"Chocolate was in short supply during my soviet childhood, so instead I recall scoffing these little Kama bonbons, so nutty and chocolaty! 27 kopecks a kg, if I remember rightly!" Katya, who grew up in Tallinn, Estonia, remininses.
Well, chocolaty - ish. Chocholate was in real 'deficit' in the USSR, so Estonian factories were using Kama flour - an ancient, humble mix of grains - to mimic the roasted coco flavours.
Kama is a very old and unique dish, containing finely milled rye, also barley, peas and, sometimes, wheat. Its origins are in Estonia and Finland, although versions of it exist in other parts of Europe (heard of tolokno in Russia?).

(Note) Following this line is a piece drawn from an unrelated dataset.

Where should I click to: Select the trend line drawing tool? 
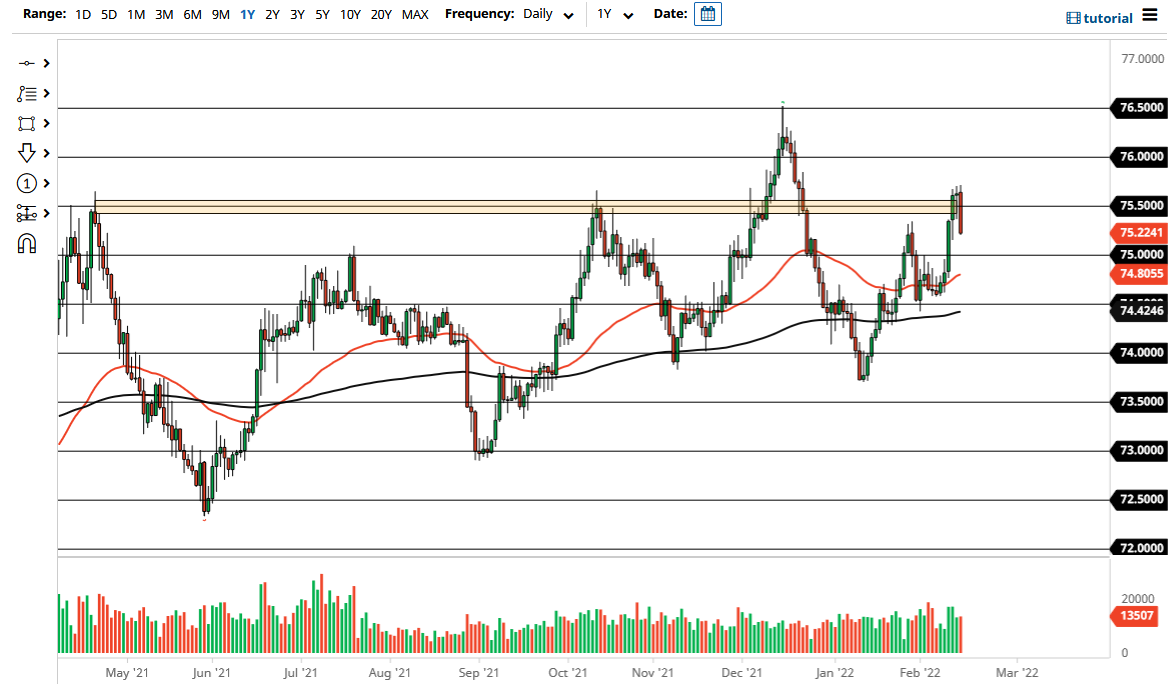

When the grain is roasted and, when mixed, it becomes wonderfully nutty - and so good for you. Little gluten, but plenty of protein and fibre.
"When growing up, we loved the bonbons, but we used to .... scoff, at this funny old-fashioned Kama flour. Looked like something a cow would enjoy!"

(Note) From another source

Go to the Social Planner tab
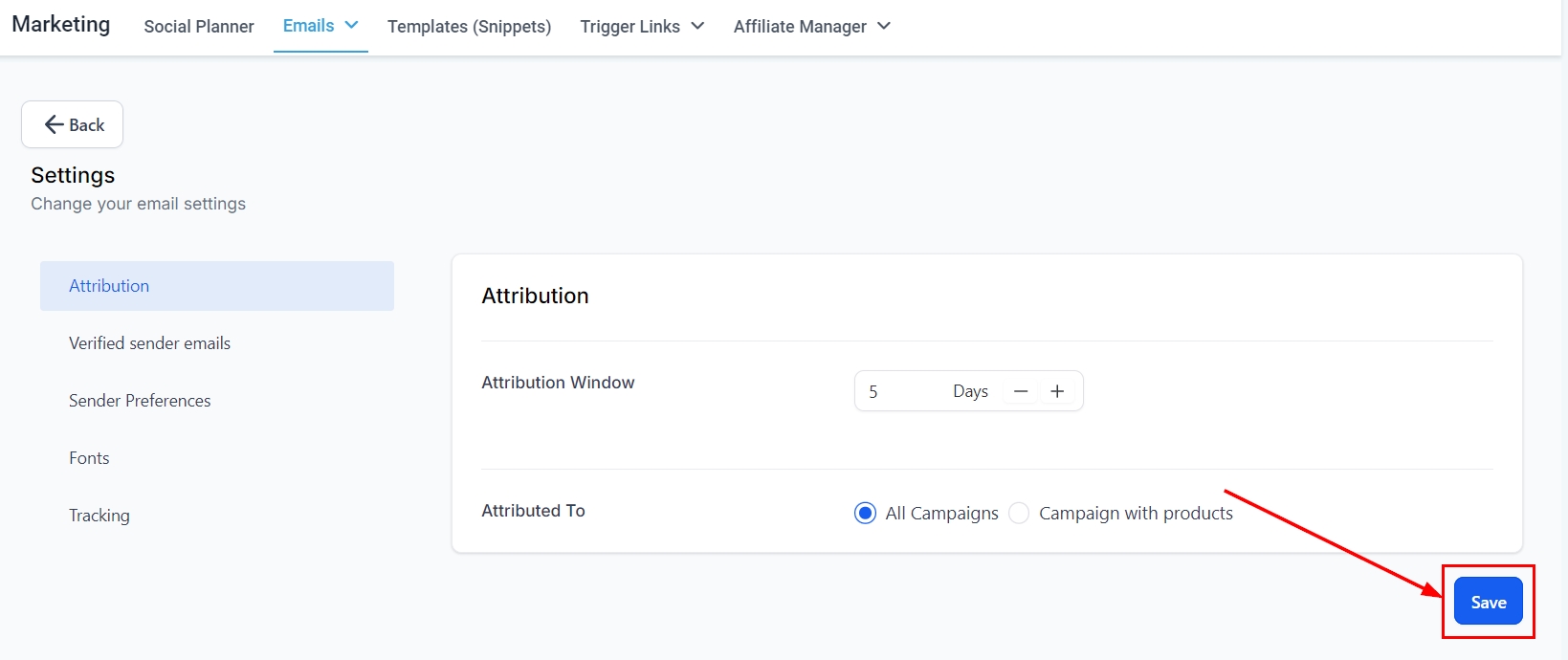 (199, 27)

How much times have changed. Now Kama is akin to the Estonian national dish, made into fancy foams in fancy restaurants and hailed as the super food of the Nordic table.
The most common way of eating Kama is with kefir or yoghurt, but you can also make lovely desserts with it - like these Kama truffles, Katya holds in the picture below (frone one of her first supperclubs). Here mascapone is mixed with Kama, booze and coco powder. Lush.
Katya and her Kama truffles.
Unfortunately, you cannot buy Kama in the UK (we are seriously thinking of making it ourselves soon though!), but Katya brings a few faithful bags with her from Estonia every times she goes.